Manchester by the sea (id.) – de Kenneth Lonergan – 2016
Il y a quelques jours, j’écrivais tout le mal que je pensais de l’Oscar attribué à Leonardo Di Caprio en 2016. Eh bien son successeur a droit, lui, à toute mon admiration (il doit être heureux, ça vaut un Oscar, ça). Casey Affleck, donc, acteur constamment formidable depuis L’Assassinat de Jesse James par le lâche Robert Ford (Robert Ford, c’était lui), un peu l’antithèse de son frangin Ben (qui l’a d’ailleurs fort bien dirigé dans Gone Baby Gone), qui réussit là l’une des compositions les plus intenses et les plus bouleversantes de ces dernières années.
Pas facile, pourtant, ce personnage qui ne se dévoile que par bribes et lentement au cours du film. Un personnage solitaire et fermé aux autres, cassant et bagarreur, incapable de se lier, incapable même de pleurer la mort d’un frère… Un type pas aimable, pas causant, pas agréable à regarder.

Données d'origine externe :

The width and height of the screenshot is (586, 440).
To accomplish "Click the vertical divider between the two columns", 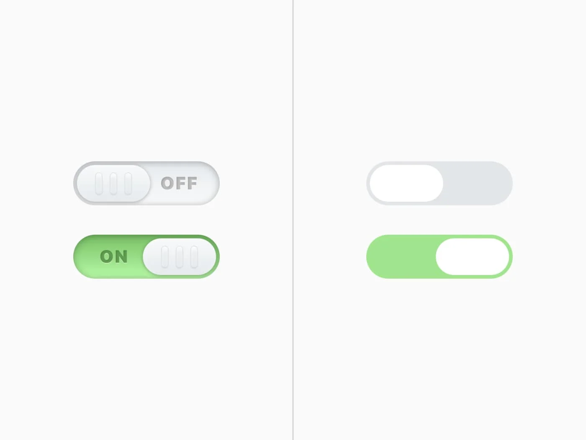I will [x=293, y=220].
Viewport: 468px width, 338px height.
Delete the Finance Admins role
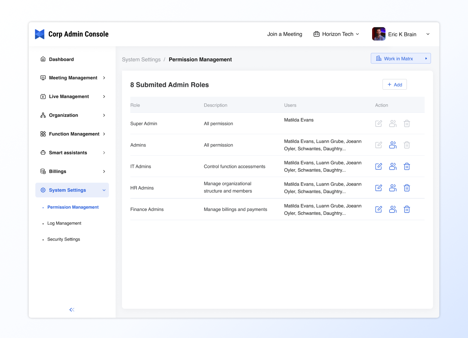[407, 209]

Et il faut du temps pour pénétrer cette armure. Non pas qu’il baisse la garde, mais le réalisateur nous en livre les clés avec parcimonie, révélant peu à peu des torrents de douleur.
Manchester by the Sea est un vrai mélo, dont je ne livrerai aucune clé ici : c’est avec l’esprit vierge qu’il faut s’abandonner à cette dérive magnifique, à cet impossible retour à la vie, aux tentatives courageuses et désespérées d’être là. Pour mieux être submergé par l’émotion qui arrive par vagues (de vrais tsunamis, même), pour ne plus jamais se retirer. Et quand je dis jamais… J’écris ces lignes bien 10 jours après avoir vu le film, et l’émotion est toujours là, profondément ancrée.
Ce n’est pas quelque chose que j’écris souvent pour des films récents, mais Manchester by the Sea est un chef d’œuvre. Kenneth Lonergan réussit un pari fort : nous plonger dans l’état d’esprit de cet homme dont, au départ, on ne sait rien. Nous faire ressentir cette douloureuse langueur, et ces fulgurants accès de pure émotion, comme lors de cette rencontre entre Casey et son ex jouée par Michelle Williams, l’un des moments les plus déchirants de ces… allez, 20 dernières années.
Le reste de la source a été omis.